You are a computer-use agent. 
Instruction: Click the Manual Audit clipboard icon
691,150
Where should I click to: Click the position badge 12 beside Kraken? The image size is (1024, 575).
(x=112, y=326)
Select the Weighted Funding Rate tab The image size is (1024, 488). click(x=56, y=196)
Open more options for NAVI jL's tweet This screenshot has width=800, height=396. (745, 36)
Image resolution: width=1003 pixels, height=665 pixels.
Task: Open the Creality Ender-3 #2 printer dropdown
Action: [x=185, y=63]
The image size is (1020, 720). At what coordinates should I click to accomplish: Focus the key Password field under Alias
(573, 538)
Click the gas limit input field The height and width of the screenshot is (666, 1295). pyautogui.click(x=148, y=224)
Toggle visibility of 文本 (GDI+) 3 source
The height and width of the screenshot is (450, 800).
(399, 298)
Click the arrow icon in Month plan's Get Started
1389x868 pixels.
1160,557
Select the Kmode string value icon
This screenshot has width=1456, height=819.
──────────────────────────────
» What the task asks: Everything from the line with "Where should I" to the last line of the entries is to be written out exactly; omit all earlier lines.

» Solution to this task:
Where should I click to: Click the position badge 12 beside Kraken? The image size is (1024, 575).
(x=112, y=326)
Select the Weighted Funding Rate tab The image size is (1024, 488). click(x=56, y=196)
Open more options for NAVI jL's tweet This screenshot has width=800, height=396. (745, 36)
Image resolution: width=1003 pixels, height=665 pixels.
Task: Open the Creality Ender-3 #2 printer dropdown
Action: [x=185, y=63]
The image size is (1020, 720). At what coordinates should I click to accomplish: Focus the key Password field under Alias
(573, 538)
Click the gas limit input field The height and width of the screenshot is (666, 1295). pyautogui.click(x=148, y=224)
Toggle visibility of 文本 (GDI+) 3 source
The height and width of the screenshot is (450, 800).
(399, 298)
Click the arrow icon in Month plan's Get Started
1389x868 pixels.
1160,557
Select the Kmode string value icon
This screenshot has width=1456, height=819.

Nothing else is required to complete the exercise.